Pull every line that includes the word "computer" from the data.

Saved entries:
········
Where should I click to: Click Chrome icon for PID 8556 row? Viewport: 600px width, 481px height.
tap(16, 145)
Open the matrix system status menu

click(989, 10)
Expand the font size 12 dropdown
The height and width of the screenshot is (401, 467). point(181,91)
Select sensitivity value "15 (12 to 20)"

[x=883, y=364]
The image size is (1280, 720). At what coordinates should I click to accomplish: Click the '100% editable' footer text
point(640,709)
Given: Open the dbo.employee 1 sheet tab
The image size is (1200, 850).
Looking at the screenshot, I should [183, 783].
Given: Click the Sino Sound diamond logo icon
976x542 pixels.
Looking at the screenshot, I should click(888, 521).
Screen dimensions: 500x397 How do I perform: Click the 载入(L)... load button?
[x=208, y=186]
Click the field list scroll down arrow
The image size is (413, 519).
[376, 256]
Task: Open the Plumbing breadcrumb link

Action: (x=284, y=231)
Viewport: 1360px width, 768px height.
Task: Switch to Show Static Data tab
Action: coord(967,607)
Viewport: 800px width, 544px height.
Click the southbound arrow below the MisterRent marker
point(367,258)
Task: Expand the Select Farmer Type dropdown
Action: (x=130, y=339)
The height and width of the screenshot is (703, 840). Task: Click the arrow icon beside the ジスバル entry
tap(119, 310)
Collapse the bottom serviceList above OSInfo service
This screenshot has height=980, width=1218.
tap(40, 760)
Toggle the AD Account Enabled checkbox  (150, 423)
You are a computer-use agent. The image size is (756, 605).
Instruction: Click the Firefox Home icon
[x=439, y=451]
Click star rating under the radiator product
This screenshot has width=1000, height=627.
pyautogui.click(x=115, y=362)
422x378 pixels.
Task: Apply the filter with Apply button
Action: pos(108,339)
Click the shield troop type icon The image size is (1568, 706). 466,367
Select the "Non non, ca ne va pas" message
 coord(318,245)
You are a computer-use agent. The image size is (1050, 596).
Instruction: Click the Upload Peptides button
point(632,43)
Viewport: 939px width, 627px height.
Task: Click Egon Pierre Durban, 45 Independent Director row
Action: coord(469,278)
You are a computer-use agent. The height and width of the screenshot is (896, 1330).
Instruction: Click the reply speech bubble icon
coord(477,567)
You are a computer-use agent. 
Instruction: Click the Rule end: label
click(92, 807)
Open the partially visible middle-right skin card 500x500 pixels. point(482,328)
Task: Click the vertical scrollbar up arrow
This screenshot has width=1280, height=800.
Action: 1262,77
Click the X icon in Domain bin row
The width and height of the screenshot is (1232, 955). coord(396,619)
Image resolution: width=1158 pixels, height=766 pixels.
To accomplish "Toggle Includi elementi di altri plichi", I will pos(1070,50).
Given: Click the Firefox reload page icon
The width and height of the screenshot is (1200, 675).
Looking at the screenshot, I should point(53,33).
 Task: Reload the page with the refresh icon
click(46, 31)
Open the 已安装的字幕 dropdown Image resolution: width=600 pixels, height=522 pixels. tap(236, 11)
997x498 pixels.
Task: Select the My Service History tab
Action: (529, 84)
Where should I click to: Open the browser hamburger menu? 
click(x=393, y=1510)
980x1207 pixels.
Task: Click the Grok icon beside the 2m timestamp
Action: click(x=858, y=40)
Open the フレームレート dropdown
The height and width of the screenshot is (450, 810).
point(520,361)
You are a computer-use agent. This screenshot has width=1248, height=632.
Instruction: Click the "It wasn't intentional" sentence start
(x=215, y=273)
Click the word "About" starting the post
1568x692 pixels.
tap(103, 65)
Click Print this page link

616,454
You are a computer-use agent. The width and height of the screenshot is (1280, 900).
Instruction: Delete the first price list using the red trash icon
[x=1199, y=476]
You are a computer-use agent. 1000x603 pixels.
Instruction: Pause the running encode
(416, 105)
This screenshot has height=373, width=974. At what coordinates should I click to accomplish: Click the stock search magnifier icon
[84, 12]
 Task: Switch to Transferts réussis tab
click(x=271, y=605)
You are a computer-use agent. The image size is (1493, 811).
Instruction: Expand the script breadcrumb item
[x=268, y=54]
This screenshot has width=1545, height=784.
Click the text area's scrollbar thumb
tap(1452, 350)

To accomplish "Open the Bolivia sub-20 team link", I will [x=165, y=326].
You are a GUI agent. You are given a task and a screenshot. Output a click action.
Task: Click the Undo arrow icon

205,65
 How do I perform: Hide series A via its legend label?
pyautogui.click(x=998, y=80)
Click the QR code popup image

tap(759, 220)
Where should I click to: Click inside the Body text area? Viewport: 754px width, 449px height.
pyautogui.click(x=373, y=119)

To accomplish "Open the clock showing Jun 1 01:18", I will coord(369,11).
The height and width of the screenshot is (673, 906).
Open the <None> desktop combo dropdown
········
• **RESPONSE AREA**:
You are a computer-use agent. The image size is (756, 605).
You are a computer-use agent. The image size is (1050, 596).
You are a computer-use agent. The height and width of the screenshot is (896, 1330).
You are a computer-use agent. 
You are a computer-use agent. This screenshot has width=1248, height=632.
You are a computer-use agent. The width and height of the screenshot is (1280, 900).
You are a computer-use agent. 1000x603 pixels.
You are a computer-use agent. The image size is (1493, 811).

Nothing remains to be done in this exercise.